## [Task objective]
Can you copy out every item below, word for word and line for line, with nothing changed?

## [Records supplied]
====
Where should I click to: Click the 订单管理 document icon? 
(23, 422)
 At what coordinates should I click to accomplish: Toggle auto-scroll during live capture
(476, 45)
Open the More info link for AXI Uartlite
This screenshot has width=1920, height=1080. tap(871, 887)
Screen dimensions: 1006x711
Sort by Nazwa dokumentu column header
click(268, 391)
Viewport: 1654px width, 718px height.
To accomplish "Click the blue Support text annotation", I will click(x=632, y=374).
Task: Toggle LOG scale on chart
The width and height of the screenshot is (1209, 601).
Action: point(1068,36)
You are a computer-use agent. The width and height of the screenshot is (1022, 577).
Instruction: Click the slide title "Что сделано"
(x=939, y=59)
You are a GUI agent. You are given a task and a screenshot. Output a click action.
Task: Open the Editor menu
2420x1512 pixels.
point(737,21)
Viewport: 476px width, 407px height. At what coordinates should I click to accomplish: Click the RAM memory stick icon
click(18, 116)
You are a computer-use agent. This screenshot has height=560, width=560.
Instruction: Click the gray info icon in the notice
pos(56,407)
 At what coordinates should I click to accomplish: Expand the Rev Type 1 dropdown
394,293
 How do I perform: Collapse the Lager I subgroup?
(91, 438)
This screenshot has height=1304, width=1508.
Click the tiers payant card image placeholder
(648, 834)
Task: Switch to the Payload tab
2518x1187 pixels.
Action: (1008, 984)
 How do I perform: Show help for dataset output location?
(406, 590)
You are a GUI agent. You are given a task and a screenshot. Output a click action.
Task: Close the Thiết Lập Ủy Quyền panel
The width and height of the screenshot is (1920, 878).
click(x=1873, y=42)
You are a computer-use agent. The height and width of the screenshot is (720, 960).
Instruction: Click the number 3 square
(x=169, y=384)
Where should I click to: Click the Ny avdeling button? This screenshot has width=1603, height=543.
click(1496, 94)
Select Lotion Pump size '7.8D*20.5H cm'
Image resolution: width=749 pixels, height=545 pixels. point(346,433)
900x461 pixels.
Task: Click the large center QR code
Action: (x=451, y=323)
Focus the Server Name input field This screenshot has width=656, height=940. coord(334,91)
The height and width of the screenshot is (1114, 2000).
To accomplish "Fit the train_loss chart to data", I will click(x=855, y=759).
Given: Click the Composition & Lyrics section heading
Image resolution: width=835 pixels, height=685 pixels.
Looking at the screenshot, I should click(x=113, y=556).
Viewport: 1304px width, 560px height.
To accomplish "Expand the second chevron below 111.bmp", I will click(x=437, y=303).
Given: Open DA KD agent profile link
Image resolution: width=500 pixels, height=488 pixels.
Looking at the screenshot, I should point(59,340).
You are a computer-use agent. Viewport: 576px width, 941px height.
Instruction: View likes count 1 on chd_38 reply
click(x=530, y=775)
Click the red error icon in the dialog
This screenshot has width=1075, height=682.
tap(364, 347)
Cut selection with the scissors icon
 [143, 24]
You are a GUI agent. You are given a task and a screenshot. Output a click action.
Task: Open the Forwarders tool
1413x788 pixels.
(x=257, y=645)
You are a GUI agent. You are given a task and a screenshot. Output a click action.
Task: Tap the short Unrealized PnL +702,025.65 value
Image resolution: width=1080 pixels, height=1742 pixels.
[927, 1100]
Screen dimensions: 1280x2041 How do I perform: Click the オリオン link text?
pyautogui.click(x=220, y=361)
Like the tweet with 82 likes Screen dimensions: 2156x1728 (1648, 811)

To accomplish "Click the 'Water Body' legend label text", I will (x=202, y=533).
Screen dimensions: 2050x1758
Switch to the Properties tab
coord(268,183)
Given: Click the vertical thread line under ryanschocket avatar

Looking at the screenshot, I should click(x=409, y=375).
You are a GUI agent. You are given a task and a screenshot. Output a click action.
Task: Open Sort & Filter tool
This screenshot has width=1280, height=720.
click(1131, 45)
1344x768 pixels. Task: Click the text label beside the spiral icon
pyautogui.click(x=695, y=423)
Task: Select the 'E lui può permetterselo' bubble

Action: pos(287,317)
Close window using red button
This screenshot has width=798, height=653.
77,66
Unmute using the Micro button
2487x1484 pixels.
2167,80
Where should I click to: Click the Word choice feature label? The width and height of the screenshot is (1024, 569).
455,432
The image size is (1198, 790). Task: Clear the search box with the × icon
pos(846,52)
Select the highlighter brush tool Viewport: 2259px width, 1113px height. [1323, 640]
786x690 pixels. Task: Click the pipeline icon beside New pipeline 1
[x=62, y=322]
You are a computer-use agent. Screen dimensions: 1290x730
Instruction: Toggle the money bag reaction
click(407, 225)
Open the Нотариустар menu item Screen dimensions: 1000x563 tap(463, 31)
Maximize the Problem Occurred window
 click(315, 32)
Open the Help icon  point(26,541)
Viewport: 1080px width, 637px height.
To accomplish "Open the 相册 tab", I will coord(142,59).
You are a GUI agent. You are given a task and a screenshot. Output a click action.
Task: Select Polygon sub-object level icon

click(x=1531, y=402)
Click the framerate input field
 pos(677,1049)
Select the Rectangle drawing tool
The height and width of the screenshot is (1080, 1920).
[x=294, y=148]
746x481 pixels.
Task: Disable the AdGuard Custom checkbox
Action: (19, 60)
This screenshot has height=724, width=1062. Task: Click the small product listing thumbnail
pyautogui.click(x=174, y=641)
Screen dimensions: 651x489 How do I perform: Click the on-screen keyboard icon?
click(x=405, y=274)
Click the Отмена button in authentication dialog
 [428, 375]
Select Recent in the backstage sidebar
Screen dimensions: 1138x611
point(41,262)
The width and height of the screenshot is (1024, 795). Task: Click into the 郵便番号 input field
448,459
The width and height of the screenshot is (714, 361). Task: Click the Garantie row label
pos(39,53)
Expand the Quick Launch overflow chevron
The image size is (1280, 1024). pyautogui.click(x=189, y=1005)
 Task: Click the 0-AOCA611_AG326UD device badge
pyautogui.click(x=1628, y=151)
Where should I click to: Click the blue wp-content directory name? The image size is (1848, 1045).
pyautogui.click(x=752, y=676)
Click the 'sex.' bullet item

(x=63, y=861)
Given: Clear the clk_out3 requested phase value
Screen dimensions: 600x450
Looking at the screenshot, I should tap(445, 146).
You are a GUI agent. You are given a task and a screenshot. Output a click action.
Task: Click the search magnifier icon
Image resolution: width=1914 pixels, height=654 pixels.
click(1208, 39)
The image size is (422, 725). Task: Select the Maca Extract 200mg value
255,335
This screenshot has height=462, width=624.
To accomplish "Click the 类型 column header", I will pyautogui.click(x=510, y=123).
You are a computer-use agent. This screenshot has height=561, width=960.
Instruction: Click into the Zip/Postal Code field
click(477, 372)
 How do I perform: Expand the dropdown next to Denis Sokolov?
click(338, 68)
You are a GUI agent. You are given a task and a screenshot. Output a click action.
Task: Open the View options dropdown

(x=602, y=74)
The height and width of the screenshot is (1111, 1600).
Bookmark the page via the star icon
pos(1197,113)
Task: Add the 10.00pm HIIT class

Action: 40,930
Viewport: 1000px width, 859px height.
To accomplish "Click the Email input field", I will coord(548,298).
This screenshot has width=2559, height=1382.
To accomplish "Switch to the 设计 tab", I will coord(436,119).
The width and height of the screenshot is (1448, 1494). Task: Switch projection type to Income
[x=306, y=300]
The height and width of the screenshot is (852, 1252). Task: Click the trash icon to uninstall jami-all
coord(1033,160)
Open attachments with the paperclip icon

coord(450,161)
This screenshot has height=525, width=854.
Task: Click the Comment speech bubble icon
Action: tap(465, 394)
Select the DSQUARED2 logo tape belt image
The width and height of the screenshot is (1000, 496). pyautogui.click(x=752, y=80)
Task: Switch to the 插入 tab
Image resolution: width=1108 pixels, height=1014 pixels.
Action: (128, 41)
====
## [Task output]
Where should I click to: Click the 订单管理 document icon? 
(23, 422)
 At what coordinates should I click to accomplish: Toggle auto-scroll during live capture
(476, 45)
Open the More info link for AXI Uartlite
This screenshot has width=1920, height=1080. tap(871, 887)
Screen dimensions: 1006x711
Sort by Nazwa dokumentu column header
click(268, 391)
Viewport: 1654px width, 718px height.
To accomplish "Click the blue Support text annotation", I will click(x=632, y=374).
Task: Toggle LOG scale on chart
The width and height of the screenshot is (1209, 601).
Action: point(1068,36)
You are a computer-use agent. The width and height of the screenshot is (1022, 577).
Instruction: Click the slide title "Что сделано"
(x=939, y=59)
You are a GUI agent. You are given a task and a screenshot. Output a click action.
Task: Open the Editor menu
2420x1512 pixels.
point(737,21)
Viewport: 476px width, 407px height. At what coordinates should I click to accomplish: Click the RAM memory stick icon
click(18, 116)
You are a computer-use agent. This screenshot has height=560, width=560.
Instruction: Click the gray info icon in the notice
pos(56,407)
 At what coordinates should I click to accomplish: Expand the Rev Type 1 dropdown
394,293
 How do I perform: Collapse the Lager I subgroup?
(91, 438)
This screenshot has height=1304, width=1508.
Click the tiers payant card image placeholder
(648, 834)
Task: Switch to the Payload tab
2518x1187 pixels.
Action: (1008, 984)
 How do I perform: Show help for dataset output location?
(406, 590)
You are a GUI agent. You are given a task and a screenshot. Output a click action.
Task: Close the Thiết Lập Ủy Quyền panel
The width and height of the screenshot is (1920, 878).
click(x=1873, y=42)
You are a computer-use agent. The height and width of the screenshot is (720, 960).
Instruction: Click the number 3 square
(x=169, y=384)
Where should I click to: Click the Ny avdeling button? This screenshot has width=1603, height=543.
click(1496, 94)
Select Lotion Pump size '7.8D*20.5H cm'
Image resolution: width=749 pixels, height=545 pixels. point(346,433)
900x461 pixels.
Task: Click the large center QR code
Action: (x=451, y=323)
Focus the Server Name input field This screenshot has width=656, height=940. coord(334,91)
The height and width of the screenshot is (1114, 2000).
To accomplish "Fit the train_loss chart to data", I will click(x=855, y=759).
Given: Click the Composition & Lyrics section heading
Image resolution: width=835 pixels, height=685 pixels.
Looking at the screenshot, I should click(x=113, y=556).
Viewport: 1304px width, 560px height.
To accomplish "Expand the second chevron below 111.bmp", I will click(x=437, y=303).
Given: Open DA KD agent profile link
Image resolution: width=500 pixels, height=488 pixels.
Looking at the screenshot, I should point(59,340).
You are a computer-use agent. Viewport: 576px width, 941px height.
Instruction: View likes count 1 on chd_38 reply
click(x=530, y=775)
Click the red error icon in the dialog
This screenshot has width=1075, height=682.
tap(364, 347)
Cut selection with the scissors icon
 [143, 24]
You are a GUI agent. You are given a task and a screenshot. Output a click action.
Task: Open the Forwarders tool
1413x788 pixels.
(x=257, y=645)
You are a GUI agent. You are given a task and a screenshot. Output a click action.
Task: Tap the short Unrealized PnL +702,025.65 value
Image resolution: width=1080 pixels, height=1742 pixels.
[927, 1100]
Screen dimensions: 1280x2041 How do I perform: Click the オリオン link text?
pyautogui.click(x=220, y=361)
Like the tweet with 82 likes Screen dimensions: 2156x1728 (1648, 811)

To accomplish "Click the 'Water Body' legend label text", I will (x=202, y=533).
Screen dimensions: 2050x1758
Switch to the Properties tab
coord(268,183)
Given: Click the vertical thread line under ryanschocket avatar

Looking at the screenshot, I should click(x=409, y=375).
You are a GUI agent. You are given a task and a screenshot. Output a click action.
Task: Open Sort & Filter tool
This screenshot has width=1280, height=720.
click(1131, 45)
1344x768 pixels. Task: Click the text label beside the spiral icon
pyautogui.click(x=695, y=423)
Task: Select the 'E lui può permetterselo' bubble

Action: pos(287,317)
Close window using red button
This screenshot has width=798, height=653.
77,66
Unmute using the Micro button
2487x1484 pixels.
2167,80
Where should I click to: Click the Word choice feature label? The width and height of the screenshot is (1024, 569).
455,432
The image size is (1198, 790). Task: Clear the search box with the × icon
pos(846,52)
Select the highlighter brush tool Viewport: 2259px width, 1113px height. [1323, 640]
786x690 pixels. Task: Click the pipeline icon beside New pipeline 1
[x=62, y=322]
You are a computer-use agent. Screen dimensions: 1290x730
Instruction: Toggle the money bag reaction
click(407, 225)
Open the Нотариустар menu item Screen dimensions: 1000x563 tap(463, 31)
Maximize the Problem Occurred window
 click(315, 32)
Open the Help icon  point(26,541)
Viewport: 1080px width, 637px height.
To accomplish "Open the 相册 tab", I will coord(142,59).
You are a GUI agent. You are given a task and a screenshot. Output a click action.
Task: Select Polygon sub-object level icon

click(x=1531, y=402)
Click the framerate input field
 pos(677,1049)
Select the Rectangle drawing tool
The height and width of the screenshot is (1080, 1920).
[x=294, y=148]
746x481 pixels.
Task: Disable the AdGuard Custom checkbox
Action: (19, 60)
This screenshot has height=724, width=1062. Task: Click the small product listing thumbnail
pyautogui.click(x=174, y=641)
Screen dimensions: 651x489 How do I perform: Click the on-screen keyboard icon?
click(x=405, y=274)
Click the Отмена button in authentication dialog
 [428, 375]
Select Recent in the backstage sidebar
Screen dimensions: 1138x611
point(41,262)
The width and height of the screenshot is (1024, 795). Task: Click into the 郵便番号 input field
448,459
The width and height of the screenshot is (714, 361). Task: Click the Garantie row label
pos(39,53)
Expand the Quick Launch overflow chevron
The image size is (1280, 1024). pyautogui.click(x=189, y=1005)
 Task: Click the 0-AOCA611_AG326UD device badge
pyautogui.click(x=1628, y=151)
Where should I click to: Click the blue wp-content directory name? The image size is (1848, 1045).
pyautogui.click(x=752, y=676)
Click the 'sex.' bullet item

(x=63, y=861)
Given: Clear the clk_out3 requested phase value
Screen dimensions: 600x450
Looking at the screenshot, I should tap(445, 146).
You are a GUI agent. You are given a task and a screenshot. Output a click action.
Task: Click the search magnifier icon
Image resolution: width=1914 pixels, height=654 pixels.
click(1208, 39)
The image size is (422, 725). Task: Select the Maca Extract 200mg value
255,335
This screenshot has height=462, width=624.
To accomplish "Click the 类型 column header", I will pyautogui.click(x=510, y=123).
You are a computer-use agent. This screenshot has height=561, width=960.
Instruction: Click into the Zip/Postal Code field
click(477, 372)
 How do I perform: Expand the dropdown next to Denis Sokolov?
click(338, 68)
You are a GUI agent. You are given a task and a screenshot. Output a click action.
Task: Open the View options dropdown

(x=602, y=74)
The height and width of the screenshot is (1111, 1600).
Bookmark the page via the star icon
pos(1197,113)
Task: Add the 10.00pm HIIT class

Action: 40,930
Viewport: 1000px width, 859px height.
To accomplish "Click the Email input field", I will coord(548,298).
This screenshot has width=2559, height=1382.
To accomplish "Switch to the 设计 tab", I will coord(436,119).
The width and height of the screenshot is (1448, 1494). Task: Switch projection type to Income
[x=306, y=300]
The height and width of the screenshot is (852, 1252). Task: Click the trash icon to uninstall jami-all
coord(1033,160)
Open attachments with the paperclip icon

coord(450,161)
This screenshot has height=525, width=854.
Task: Click the Comment speech bubble icon
Action: tap(465, 394)
Select the DSQUARED2 logo tape belt image
The width and height of the screenshot is (1000, 496). pyautogui.click(x=752, y=80)
Task: Switch to the 插入 tab
Image resolution: width=1108 pixels, height=1014 pixels.
Action: (128, 41)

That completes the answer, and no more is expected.